Après sa séparation avec Oleg Tinkov – le patron de l’équipe éponyme – en mars 2015, le grand danois était sans job dans le milieu qui l’a construit. Lors de la conférence de presse où il annonçait son come-back de manageur, Monsieur 60% (surnom dû à son hématocrite boosté par l’EPO) n’avait pas de scrupules pour oser dire : « J’ai encore beaucoup à offrir, ce serait stupide de ne pas mettre à profit mes compétences ».

Il est certain que sur le dopage il en connaît un rayon !

Par ailleurs, on attend la réaction du président de l’Union cycliste internationale (UCI) qui, a priori, doit empêcher Riis de réaliser son projet puisque depuis 2011 le règlement ucéien proscrit la présence d’un ex-dopé dans l’encadrement d’une équipe.
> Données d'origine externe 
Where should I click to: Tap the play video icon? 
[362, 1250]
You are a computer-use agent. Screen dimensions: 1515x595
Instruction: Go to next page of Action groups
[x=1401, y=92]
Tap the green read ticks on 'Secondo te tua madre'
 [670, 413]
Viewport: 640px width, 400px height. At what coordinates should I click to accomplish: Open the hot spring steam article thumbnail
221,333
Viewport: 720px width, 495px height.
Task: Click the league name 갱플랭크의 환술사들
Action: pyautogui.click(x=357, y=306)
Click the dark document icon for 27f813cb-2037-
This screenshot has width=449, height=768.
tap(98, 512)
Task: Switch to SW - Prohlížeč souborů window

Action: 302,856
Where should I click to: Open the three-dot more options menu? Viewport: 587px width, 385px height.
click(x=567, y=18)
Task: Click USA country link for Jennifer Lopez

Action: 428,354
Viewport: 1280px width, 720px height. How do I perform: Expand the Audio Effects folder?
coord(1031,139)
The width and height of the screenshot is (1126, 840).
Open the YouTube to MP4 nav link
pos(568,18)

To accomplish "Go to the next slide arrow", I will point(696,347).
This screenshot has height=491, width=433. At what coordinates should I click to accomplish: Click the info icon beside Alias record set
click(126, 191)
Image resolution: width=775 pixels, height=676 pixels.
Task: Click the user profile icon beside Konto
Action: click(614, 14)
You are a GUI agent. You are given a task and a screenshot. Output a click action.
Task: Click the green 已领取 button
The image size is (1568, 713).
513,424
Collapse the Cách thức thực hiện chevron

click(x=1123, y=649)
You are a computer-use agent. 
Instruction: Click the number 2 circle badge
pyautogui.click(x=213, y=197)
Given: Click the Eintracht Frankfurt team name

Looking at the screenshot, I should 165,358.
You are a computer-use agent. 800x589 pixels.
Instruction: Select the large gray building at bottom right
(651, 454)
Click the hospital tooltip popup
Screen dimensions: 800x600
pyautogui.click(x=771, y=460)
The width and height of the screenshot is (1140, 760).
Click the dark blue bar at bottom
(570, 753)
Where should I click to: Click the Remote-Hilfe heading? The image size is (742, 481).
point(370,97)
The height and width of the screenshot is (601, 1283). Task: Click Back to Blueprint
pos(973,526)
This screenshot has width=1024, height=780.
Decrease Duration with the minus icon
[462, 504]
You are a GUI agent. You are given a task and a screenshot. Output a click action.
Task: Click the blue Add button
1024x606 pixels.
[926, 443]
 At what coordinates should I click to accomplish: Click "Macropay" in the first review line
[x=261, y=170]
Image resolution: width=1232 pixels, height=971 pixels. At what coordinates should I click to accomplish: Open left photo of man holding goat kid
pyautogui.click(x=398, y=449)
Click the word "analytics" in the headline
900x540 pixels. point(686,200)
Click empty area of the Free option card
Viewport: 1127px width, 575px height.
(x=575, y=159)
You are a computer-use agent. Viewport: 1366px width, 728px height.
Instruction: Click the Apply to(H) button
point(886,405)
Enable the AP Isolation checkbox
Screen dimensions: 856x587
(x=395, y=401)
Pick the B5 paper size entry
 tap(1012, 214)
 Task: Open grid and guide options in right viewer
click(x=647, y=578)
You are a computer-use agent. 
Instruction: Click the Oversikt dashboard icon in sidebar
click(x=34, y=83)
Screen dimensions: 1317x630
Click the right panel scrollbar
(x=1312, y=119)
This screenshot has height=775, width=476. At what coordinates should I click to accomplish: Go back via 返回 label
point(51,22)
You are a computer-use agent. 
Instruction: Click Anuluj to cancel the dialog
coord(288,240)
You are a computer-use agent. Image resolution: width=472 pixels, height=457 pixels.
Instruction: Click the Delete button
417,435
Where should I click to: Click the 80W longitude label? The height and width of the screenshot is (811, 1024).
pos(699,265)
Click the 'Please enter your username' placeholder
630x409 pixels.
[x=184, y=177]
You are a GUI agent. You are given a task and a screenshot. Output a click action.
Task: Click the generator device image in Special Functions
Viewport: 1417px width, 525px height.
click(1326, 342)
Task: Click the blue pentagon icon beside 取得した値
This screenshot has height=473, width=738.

Pour être franc, compte tenu de son manque de courage chronique (l’équipe Katusha n’a pas été suspendue alors qu’elle avait enregistré deux cas positifs – Luca Paolini et Eduard Vorganov – en moins d’un an) on ne croit pas vraiment que l’UCI fera respecter le code de bonne conduite des équipes professionnelles qui doivent écarter de leurs staffs tous ceux qui ont été impliqués dans le passé ou plus récemment dans des affaires de dopage.